Richiesta assegnata → Per favore, trascrivi identico il tratto dei dati qui sotto, dalla riga che contiene "The width and height of the screenshot is (2435, 1366)." fino alla riga che contiene "will pyautogui.click(x=78, y=26).", entrambe incluse.

Estratto dati →

::::

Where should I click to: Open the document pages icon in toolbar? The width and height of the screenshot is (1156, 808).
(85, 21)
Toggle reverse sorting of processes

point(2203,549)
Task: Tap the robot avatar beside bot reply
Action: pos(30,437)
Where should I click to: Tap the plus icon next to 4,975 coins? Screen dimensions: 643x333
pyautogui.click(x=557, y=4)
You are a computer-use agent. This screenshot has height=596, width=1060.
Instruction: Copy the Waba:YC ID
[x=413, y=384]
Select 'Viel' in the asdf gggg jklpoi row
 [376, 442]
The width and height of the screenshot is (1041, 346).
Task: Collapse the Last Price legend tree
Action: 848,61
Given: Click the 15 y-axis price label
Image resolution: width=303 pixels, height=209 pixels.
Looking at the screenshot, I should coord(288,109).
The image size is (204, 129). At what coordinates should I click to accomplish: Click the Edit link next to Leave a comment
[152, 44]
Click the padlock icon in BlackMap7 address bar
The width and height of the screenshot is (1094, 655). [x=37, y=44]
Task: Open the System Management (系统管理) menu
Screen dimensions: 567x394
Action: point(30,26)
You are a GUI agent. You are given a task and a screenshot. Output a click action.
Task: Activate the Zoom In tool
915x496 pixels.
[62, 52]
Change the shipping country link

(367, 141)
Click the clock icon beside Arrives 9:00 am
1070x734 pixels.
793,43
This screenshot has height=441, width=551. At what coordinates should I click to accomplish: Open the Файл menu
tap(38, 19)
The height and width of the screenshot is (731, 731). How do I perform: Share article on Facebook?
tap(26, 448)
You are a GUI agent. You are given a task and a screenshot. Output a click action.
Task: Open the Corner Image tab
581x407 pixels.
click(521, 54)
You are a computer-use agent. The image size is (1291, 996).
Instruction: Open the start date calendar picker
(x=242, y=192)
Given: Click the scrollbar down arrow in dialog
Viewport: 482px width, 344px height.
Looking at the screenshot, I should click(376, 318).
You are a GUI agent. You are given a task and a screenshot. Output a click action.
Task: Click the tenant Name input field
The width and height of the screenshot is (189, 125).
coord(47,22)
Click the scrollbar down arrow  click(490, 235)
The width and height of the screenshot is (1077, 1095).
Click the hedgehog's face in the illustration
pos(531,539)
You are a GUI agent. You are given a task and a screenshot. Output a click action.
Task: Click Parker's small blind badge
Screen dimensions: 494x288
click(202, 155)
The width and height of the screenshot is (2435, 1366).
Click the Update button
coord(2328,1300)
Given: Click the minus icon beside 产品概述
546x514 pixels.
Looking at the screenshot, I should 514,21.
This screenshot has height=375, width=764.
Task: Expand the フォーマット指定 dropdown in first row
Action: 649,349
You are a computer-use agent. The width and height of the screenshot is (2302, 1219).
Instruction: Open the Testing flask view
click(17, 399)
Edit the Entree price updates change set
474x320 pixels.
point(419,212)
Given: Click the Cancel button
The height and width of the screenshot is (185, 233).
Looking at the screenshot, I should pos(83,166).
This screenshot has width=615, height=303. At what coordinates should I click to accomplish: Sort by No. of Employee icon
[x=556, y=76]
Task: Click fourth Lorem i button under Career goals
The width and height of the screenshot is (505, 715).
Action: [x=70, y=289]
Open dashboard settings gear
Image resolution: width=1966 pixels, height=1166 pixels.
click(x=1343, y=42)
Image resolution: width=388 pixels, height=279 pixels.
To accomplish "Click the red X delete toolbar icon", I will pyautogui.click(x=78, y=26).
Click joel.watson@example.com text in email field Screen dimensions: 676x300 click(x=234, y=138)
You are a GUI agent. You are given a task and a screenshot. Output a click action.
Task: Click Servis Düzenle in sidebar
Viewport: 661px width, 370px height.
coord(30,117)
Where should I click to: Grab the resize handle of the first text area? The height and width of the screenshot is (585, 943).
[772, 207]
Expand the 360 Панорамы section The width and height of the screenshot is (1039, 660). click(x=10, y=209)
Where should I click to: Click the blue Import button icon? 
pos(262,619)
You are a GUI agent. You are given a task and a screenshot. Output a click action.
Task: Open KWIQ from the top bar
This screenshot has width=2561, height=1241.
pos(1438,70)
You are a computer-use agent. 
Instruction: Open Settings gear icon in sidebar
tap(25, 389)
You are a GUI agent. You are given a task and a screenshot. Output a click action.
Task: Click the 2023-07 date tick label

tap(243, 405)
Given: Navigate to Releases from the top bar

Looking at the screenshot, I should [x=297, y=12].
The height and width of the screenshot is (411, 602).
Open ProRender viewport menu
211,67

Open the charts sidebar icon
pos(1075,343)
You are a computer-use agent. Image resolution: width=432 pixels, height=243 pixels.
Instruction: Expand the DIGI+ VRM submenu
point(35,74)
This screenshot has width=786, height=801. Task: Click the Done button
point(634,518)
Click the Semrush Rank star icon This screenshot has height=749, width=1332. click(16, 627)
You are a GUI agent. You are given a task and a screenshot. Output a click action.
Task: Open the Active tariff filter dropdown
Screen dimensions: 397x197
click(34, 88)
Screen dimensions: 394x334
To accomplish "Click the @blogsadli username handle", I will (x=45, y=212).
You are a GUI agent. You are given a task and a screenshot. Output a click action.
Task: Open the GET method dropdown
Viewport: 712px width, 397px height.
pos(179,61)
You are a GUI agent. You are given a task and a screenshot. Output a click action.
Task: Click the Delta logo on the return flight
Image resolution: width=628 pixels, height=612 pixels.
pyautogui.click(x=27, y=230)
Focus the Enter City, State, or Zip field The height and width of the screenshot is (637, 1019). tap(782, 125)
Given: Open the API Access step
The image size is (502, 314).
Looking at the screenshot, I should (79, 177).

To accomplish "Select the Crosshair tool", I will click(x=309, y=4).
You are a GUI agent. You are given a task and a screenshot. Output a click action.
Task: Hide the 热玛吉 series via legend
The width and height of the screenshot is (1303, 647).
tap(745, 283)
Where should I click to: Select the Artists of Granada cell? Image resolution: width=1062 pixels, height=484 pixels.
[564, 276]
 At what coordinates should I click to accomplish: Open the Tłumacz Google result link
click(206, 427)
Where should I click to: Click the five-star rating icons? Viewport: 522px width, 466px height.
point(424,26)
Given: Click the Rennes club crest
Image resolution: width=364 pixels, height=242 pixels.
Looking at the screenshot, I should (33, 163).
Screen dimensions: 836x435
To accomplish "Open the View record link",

::::

Risposta scritta →
The width and height of the screenshot is (2435, 1366).
Click the Update button
coord(2328,1300)
Given: Click the minus icon beside 产品概述
546x514 pixels.
Looking at the screenshot, I should 514,21.
This screenshot has height=375, width=764.
Task: Expand the フォーマット指定 dropdown in first row
Action: 649,349
You are a computer-use agent. The width and height of the screenshot is (2302, 1219).
Instruction: Open the Testing flask view
click(17, 399)
Edit the Entree price updates change set
474x320 pixels.
point(419,212)
Given: Click the Cancel button
The height and width of the screenshot is (185, 233).
Looking at the screenshot, I should pos(83,166).
This screenshot has width=615, height=303. At what coordinates should I click to accomplish: Sort by No. of Employee icon
[x=556, y=76]
Task: Click fourth Lorem i button under Career goals
The width and height of the screenshot is (505, 715).
Action: [x=70, y=289]
Open dashboard settings gear
Image resolution: width=1966 pixels, height=1166 pixels.
click(x=1343, y=42)
Image resolution: width=388 pixels, height=279 pixels.
To accomplish "Click the red X delete toolbar icon", I will pyautogui.click(x=78, y=26).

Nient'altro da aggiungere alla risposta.